Rizzo on Keynes

by Don Boudreaux on February 23, 2009

in Stimulus

Mario Rizzo of NYU provides a clear and important explanation of J.M. Keynes's nuanced ideas. I am among those who have sometimes been careless in describing Keynes's theory and policy prescriptions.

Mario also blogs at ThinkMarkets.

Comments

{ 8 comments }

E. Barandiaran February 23, 2009 at 2:42 pm

RIP John Maynard Kenes.
Now let us move to the business of today, that is, what to do with the banks. I copy what I wrote as a comment to one of T. Cowen's posts on big banks:

"We all know that Robert Rubin must know much more than anyone else about Citigroup and Citibank. Although it is not clear, apparently he is now an advisor to BHO (or at least he's close to BHO and L. Summers). Since Rubin was part, a big part, of the problem, let us give him the opportunity of being a big part of the solution.
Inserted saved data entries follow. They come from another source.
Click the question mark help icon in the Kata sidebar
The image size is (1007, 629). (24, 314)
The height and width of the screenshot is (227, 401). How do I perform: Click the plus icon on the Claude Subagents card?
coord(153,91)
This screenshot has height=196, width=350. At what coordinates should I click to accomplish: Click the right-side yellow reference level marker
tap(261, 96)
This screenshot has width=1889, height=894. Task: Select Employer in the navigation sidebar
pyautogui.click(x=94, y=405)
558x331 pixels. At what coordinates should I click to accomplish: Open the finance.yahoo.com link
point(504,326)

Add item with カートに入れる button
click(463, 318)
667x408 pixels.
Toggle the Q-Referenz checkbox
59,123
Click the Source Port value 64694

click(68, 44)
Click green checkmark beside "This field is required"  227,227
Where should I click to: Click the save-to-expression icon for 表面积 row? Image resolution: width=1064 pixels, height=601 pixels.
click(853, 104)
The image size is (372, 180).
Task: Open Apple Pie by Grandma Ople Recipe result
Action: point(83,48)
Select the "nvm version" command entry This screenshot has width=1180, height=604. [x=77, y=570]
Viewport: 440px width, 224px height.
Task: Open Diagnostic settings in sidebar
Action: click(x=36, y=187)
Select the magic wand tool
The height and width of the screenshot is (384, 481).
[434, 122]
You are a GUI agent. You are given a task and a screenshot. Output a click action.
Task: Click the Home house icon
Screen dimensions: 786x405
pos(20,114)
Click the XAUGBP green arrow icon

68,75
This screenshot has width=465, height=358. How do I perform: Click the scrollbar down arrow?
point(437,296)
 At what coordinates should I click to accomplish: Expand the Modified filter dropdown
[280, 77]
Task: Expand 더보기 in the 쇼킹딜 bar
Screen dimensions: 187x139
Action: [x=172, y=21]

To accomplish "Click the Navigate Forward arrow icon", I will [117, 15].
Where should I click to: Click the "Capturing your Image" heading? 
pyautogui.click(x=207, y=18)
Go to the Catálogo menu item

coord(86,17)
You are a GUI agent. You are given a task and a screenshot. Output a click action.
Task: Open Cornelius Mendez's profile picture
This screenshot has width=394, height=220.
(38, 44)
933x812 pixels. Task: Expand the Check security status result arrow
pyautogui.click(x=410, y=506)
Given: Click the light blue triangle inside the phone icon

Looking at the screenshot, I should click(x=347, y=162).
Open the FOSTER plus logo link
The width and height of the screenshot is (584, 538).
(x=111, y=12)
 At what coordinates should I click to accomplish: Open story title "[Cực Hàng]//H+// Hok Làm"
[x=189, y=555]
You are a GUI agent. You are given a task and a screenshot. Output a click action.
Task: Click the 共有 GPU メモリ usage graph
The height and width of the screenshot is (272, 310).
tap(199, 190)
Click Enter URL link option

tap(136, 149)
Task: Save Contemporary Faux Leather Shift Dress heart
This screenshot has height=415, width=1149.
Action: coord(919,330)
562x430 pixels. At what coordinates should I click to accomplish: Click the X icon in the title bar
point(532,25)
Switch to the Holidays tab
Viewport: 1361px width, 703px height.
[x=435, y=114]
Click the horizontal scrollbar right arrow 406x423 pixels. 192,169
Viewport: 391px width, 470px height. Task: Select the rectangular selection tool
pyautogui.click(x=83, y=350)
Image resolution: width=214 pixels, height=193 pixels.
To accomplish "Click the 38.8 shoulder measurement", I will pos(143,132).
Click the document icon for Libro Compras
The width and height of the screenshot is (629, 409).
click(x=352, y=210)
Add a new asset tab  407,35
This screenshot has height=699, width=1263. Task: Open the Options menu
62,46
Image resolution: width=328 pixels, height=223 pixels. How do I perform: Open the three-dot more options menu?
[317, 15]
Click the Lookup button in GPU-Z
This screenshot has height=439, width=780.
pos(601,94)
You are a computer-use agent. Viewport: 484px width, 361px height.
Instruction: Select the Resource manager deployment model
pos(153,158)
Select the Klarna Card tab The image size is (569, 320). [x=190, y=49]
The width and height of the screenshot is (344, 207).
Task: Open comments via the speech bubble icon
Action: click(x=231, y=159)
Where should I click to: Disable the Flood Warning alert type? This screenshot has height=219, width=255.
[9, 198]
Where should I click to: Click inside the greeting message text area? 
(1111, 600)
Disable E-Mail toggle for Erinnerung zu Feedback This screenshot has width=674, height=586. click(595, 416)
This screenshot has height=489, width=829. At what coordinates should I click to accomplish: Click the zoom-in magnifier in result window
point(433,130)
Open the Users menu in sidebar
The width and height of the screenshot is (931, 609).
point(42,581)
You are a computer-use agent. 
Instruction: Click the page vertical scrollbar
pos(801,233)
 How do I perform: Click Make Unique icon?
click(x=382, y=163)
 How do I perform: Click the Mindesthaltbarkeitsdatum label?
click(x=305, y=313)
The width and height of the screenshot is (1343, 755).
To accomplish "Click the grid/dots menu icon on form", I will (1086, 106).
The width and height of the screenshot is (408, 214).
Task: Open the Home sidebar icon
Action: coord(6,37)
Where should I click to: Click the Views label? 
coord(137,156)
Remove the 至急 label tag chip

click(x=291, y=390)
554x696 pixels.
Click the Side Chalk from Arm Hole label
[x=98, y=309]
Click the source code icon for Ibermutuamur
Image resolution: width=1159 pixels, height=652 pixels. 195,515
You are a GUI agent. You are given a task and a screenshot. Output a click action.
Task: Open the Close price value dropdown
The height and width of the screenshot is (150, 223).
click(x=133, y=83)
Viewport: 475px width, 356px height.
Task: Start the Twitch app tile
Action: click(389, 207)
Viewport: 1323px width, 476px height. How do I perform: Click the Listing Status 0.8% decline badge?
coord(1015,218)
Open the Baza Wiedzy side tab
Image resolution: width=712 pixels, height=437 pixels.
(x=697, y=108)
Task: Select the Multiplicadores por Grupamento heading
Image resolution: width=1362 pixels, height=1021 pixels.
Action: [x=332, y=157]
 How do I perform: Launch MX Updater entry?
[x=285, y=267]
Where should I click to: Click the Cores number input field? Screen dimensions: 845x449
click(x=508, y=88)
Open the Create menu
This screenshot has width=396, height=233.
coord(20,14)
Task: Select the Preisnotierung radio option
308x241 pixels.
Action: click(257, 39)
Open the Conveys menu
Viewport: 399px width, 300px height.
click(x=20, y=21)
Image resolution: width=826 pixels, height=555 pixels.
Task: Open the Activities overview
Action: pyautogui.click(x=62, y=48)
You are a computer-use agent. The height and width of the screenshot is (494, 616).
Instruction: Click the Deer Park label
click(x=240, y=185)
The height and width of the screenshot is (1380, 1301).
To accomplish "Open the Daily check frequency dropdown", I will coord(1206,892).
Let BHO set the objectives of any solution to Citigroup and Citibank and then ask Rubin to design and implement a plan to achieve them. The only conditions: first BHO should make public the objectives and justify them, second BHO should publicly justify his approval of Rubin's plan, and finally Rubin should report publicly at least once a week on the progress of implementing his plan. I don't care how much money Rubin is paid to do it; actually I think he should be paid a lot to do it in a very short period of time.
Tyler, you may start a discussion of what objectives BHO should set for solving the Citigroup/Citibank problem. My proposal is to eliminate big companies that cannot fail, so: (1) if Citigroup does not repay all government loans in a very short period of time, the government will force its liquidation, and (2) break down Citibank in as many banks as possible to be sold as soon as possible. Rubin's plan has to define how short that time should be and how to liquidate Citigroup, and how to divide and sell Citibank.
Please don't tell me that Rubin would be a traitor to Citigroup/Citibank executives and staff. As I see the situation, right now he's a traitor to the Dems that have given him the opportunity to earn so much money in Citigroup. Years ago in another country, something similar happened; and it worked."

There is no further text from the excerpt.